文摘Background -There are few comparative data regarding long-term nonfatal outcomes for women versus men after coronary artery bypass grafting(CABG). This study compares gender differences in cardiac events in a population of hospital survivors up to 11 years after isolated CABG surgery in Ontario, Canada. Methods and Results -A population-based cohort study(n=68 774 patients, 15 043 women) between September 1, 1991, and April 1, 2002, was assembled with linked clinical and administrative databases. Cox modeling and propensity score matching were used to compare death, cardiac readmission(angina, heart failure, myocardial infarction), repeat revascularization(angioplasty or CABG), and stroke readmission between men and women. Women were older(65±17 versus 62±13 years), more likely to present with urgent or emergent status(64%versus 56%), and less likely to receive arterial grafts(70%versus 78%). Women had a higher rate of cardiac readmission in the first year after surgery(hazard ratio[HR] of 1.5, 95%confidence interval[CI] 1.36 to 1.56), and this increased risk persisted after 1 year(HR 1.2, 95%CI 1.14 to 1.31).
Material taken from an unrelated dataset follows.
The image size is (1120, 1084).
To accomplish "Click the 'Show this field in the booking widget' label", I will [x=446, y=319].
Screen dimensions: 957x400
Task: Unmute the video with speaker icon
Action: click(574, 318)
This was primarily due to readmissions for unstable angina(HR 1.3, 95%CI 1.24 to 1.38) and congestive heart failure(HR 1.1, 95%CI 1.06 to 1.21). Propensity-matched women had similar rates of death(HR 0.9, 95%CI 0.83 to 0.98) and repeat revascularization(HR 1.0, 95%CI 0.91 to 1.06). Conclusions -Women have a more complex clinical preoperative presentation and are more likely to be readmitted with unstable angina and congestive heart failure after CABG but experience survival similar to those seen in men. Gender differences in outcomes may be improved through durable revascularization strategies and close postoperative follow-up care targeted to women.